Additionally, USCo owns 100% of the shares of FCo, a foreign corporation, formed and operated in Country A which purchases widgets manufactured in Country C by unrelated third parties. FCo sells the purchased widgets 50% within the Country A market, for use therein and the 50% within the Country B market, for use therein. 

The following foreign income tax rates apply:

 

  • USCo pay no foreign income tax on its foreign export sales
  • USCo's Country X branch pays 25% foreign income tax
  • FCo pays 10% foreign income tax on its Country A sales 
  • FCo pays 40% foreign tax on its Country B sales. No high tax election has been made with respect to the Country B sales.

 

In 20X1, USCo has the following items of net income after the correct allocation of expenses:

•           $50 million of net income from sales of widgets within the United States

•           $25 million of net income from the foreign export sale of widgets for use outside the US

•           $25 million of net income from the Country X branch sale of widgets for use outside the US

USCo's average quarterly adjusted basis in its assets is $100 million. There is no interest expense allocable to any of these assets. All of these assets were used in direct proportion to the net income generated from USCo's sales within the US, its foreign export and its branch sales activities.

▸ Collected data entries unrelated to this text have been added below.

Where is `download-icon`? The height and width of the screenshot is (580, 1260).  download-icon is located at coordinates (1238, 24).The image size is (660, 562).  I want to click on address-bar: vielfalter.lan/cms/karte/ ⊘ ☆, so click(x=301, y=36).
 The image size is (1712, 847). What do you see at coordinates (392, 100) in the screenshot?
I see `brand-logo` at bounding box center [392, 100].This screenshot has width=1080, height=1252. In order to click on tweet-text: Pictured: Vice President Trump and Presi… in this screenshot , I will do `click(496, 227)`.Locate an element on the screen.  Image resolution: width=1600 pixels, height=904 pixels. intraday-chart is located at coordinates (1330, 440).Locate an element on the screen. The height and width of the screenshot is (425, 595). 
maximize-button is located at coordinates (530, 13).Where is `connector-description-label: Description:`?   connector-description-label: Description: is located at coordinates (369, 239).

In 20X1 FCo earned $5 million net income from its selling activities, divided equally between Country X and Country Y sales. FCo had zero adjusted basis in its assets.

USCo has requested that you advise them as to the following questions:

1) How will USCo be taxed in the US on its direct foreign sales? 

2) How will USCo be taxed in the US on its branch sales?

3) How will USCo be taxed in the US on the income earned by FCo?

4) How much are USCo's foreign tax credits before limitation?

5) To what extent are the foreign tax credits calculated in #4 limited in 20X1 by the foreign tax credit limitation?